Sino alla scadenza, dovranno essere pagati i canoni d'affitto a meno di non accordarsi per una consegna anticipata dell'immobile.

Sfratto dell'inquilino che non paga: dopo quanto tempo?

Le legge non fornisce un'elencazione dei "gravi motivi" che giustificano l'anticipato recesso dell'inquilino. Nonostante la genericità della formula, si ritiene debba trattarsi di situazioni involontarie e imprevedibili, nonché sopravvenute alla conclusione del contratto.

Lo conferma l'orientamento giurisprudenziale prevalente secondo cui "i gravi motivi" che consentono, indipendentemente dalle previsioni contrattuali, il recesso del conduttore dal contratto di locazione, ai sensi della L. n. 392 del 1978, art. 4 e 27, devono essere determinati da fatti estranei alla sua volontà, imprevedibili e sopravvenuti alla costituzione del rapporto, tali da rendergli oltremodo gravosa la sua prosecuzione (cfr. Cass. n. 12291/2014).

Altra facoltà di recesso stabilità dalla legge è quella di cui all'art. 1613 che contempla una disciplina di favore nei confronti degli impiegati pubblici. La norma consente agli impiegati delle pubbliche amministrazioni, nonostante patto contrario, di recedere dal contratto nel caso di trasferimento, purché questo non sia stato disposto su loro domanda.

Tale facoltà si esercita mediante disdetta motivata, e il recesso ha effetto dal secondo mese successivo a quello in corso alla data della disdetta.

Conseguenze del recesso senza preavviso per l'inquilino

Il recesso andrà dunque effettuato nei modi e nei termini previsti dalla legge o dal contratto. Il termine di preavviso risulta importante in quanto stabilito a tutela del locatore, affinché questi possa organizzarsi per tempo ed eventualmente rilocare l'immobile.

Il mancato rispetto del termine di preavviso, dunque, ha rilevanti conseguenze, tra cui il pagamento dei canoni mensili pari al periodo del mancato preavviso, nonostante sia già stato rilasciato l'immobile.

Risoluzione anticipata del contratto di locazione se l'inquilino viola il regolamento di condominio

Si ritiene, infatti, che il recesso esercitato dal conduttore produca effetti, determinando la cessazione della locazione, dalla scadenza del termine semestrale o altro termine di preavviso previsto in contratto.
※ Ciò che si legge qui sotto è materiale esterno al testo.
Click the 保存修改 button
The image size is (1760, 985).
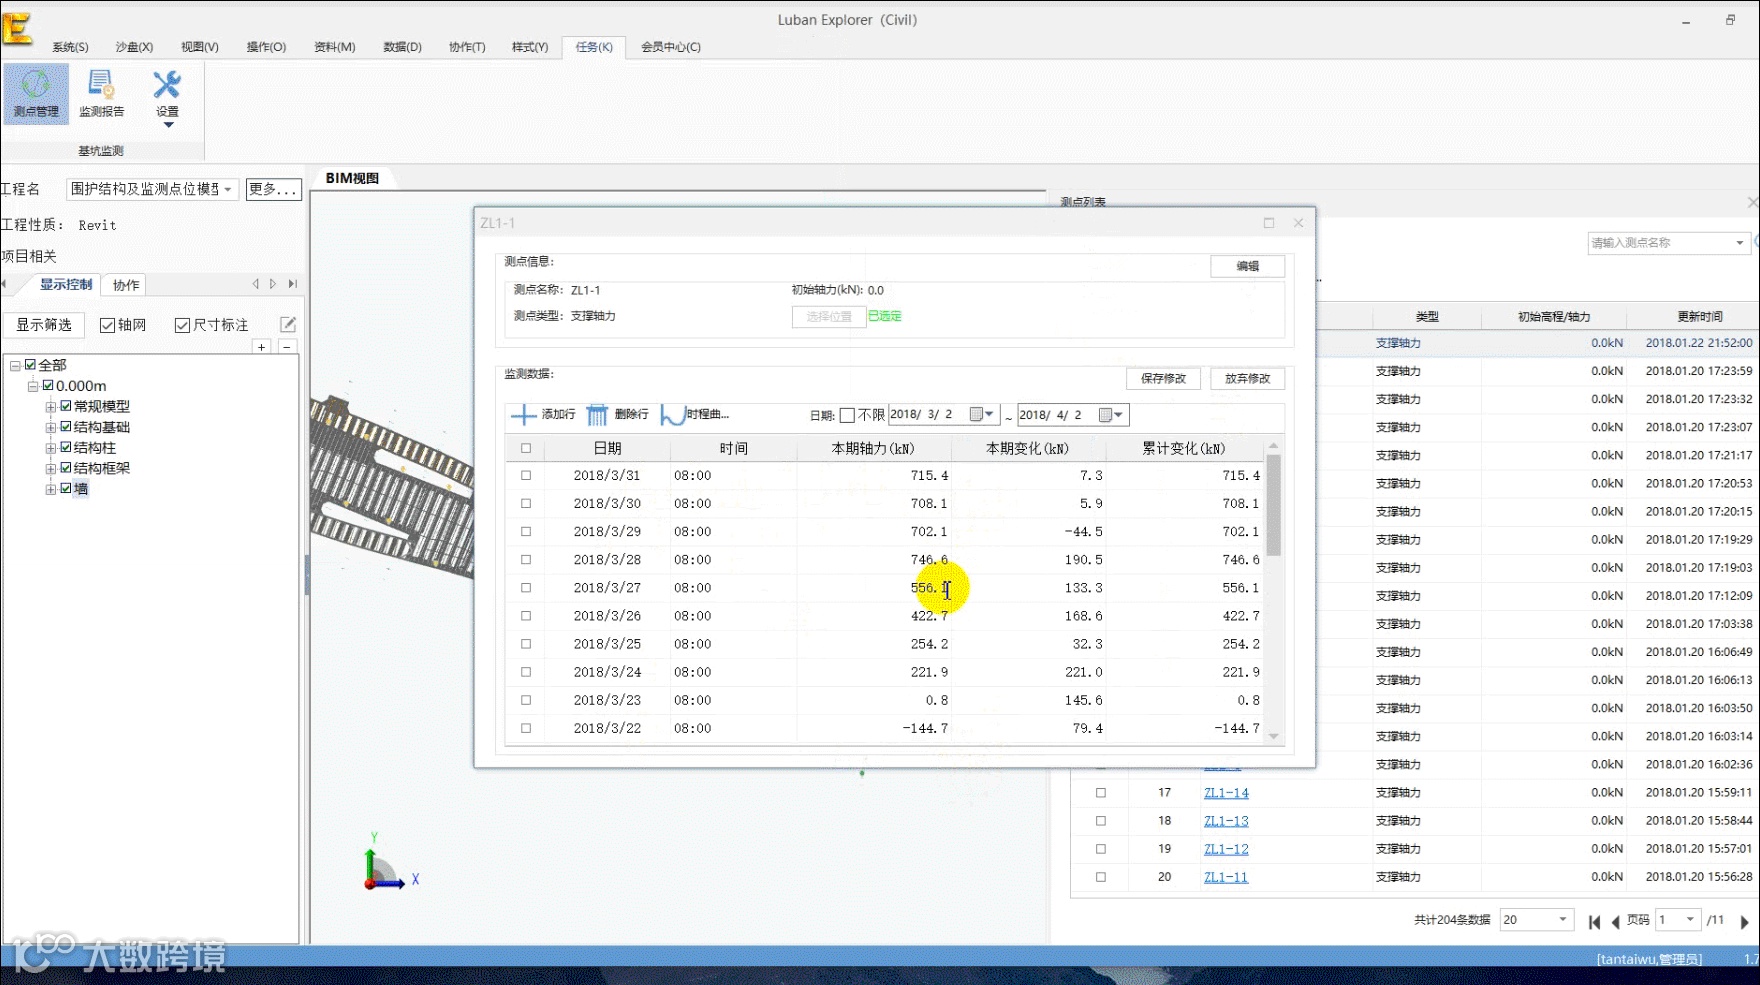pos(1163,378)
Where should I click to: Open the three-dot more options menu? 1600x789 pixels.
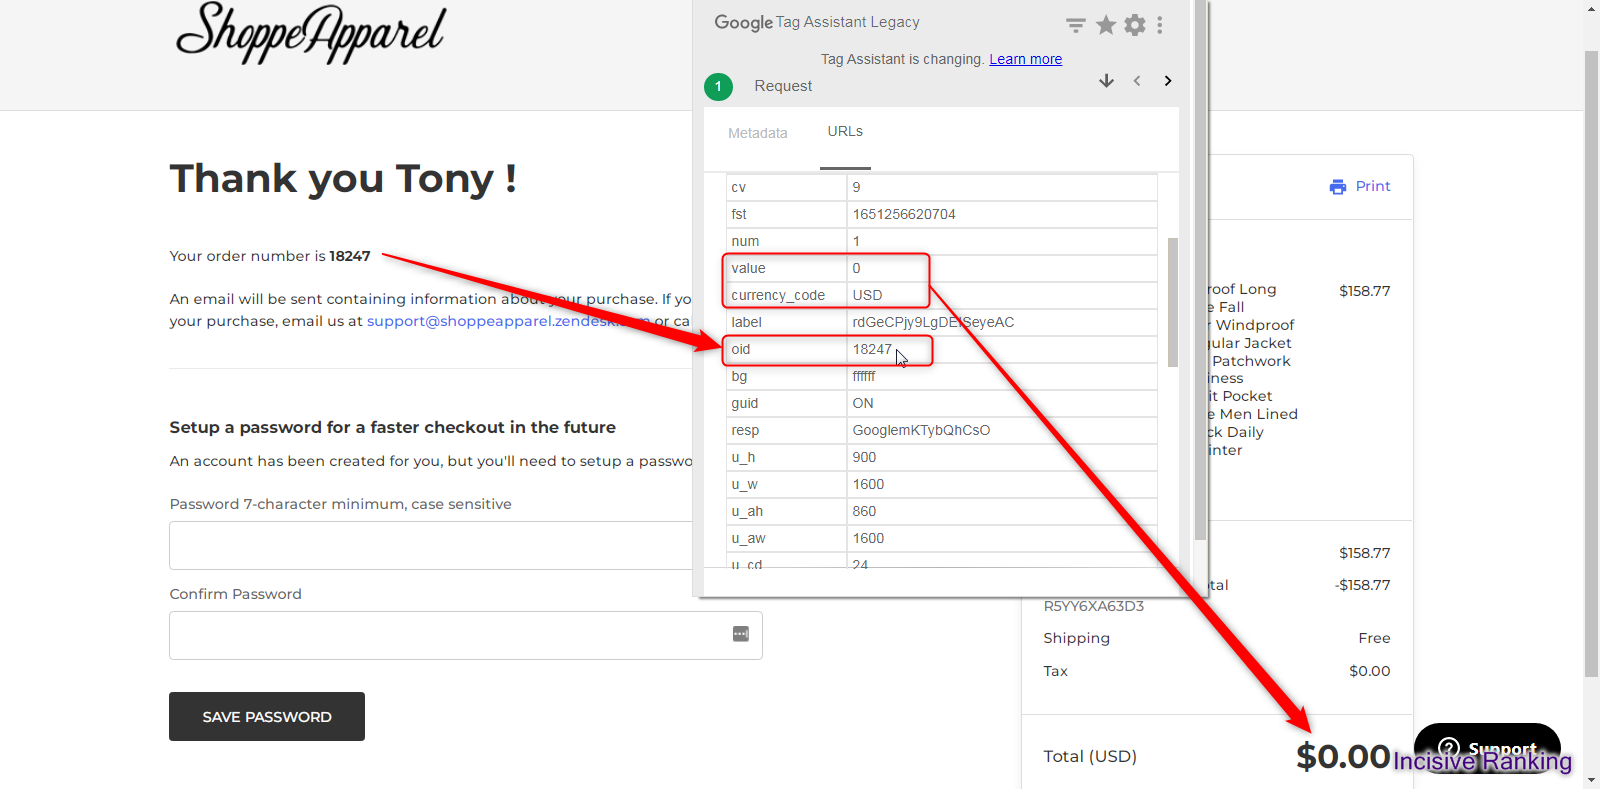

Dunque, fino a tale termine il conduttore sarà tenuto a versare i canoni, indipendentemente dal momento (eventualmente anteriore) di materiale rilascio dell'immobile (cfr. Cass. n. 1942/2016).
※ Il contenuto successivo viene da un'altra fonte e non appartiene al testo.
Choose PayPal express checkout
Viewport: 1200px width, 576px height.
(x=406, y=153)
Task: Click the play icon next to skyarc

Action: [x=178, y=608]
Ancora, si ritiene che il recesso senza il dovuto preavviso sia idoneo a determinare il risarcimento dei danni subiti dal locatore quali conseguenza immediata e diretta dell'evento risolutivo.

L'orientamento giurisprudenziale prevalente (cfr. Cass.. n. 2865 del 2015), prevede il diritto del locatore a vedersi risarcito il danno da lucro cessante, ovvero quello dovuto alla "mancata percezione di un canone mensile, nel periodo successivo al rilascio per effetto della pronuncia risolutiva, dipesa da causa diversa dalla volontà del locatore di non locare nuovamente l'immobile".

Difatti, l'art. 1453 c.c. "facendo salvo, in ogni caso, il diritto della parte adempiente, che chiede la risoluzione del contratto per inadempimento della controparte, al risarcimento dei danni - ricomprende, tra i danni risarcibili, anche il mancato guadagno, se e in quanto costituisca conseguenza immediata e diretta ex art. 1223 c.c. dell'evento risolutivo" (cfr. Cass. n. 530/2014).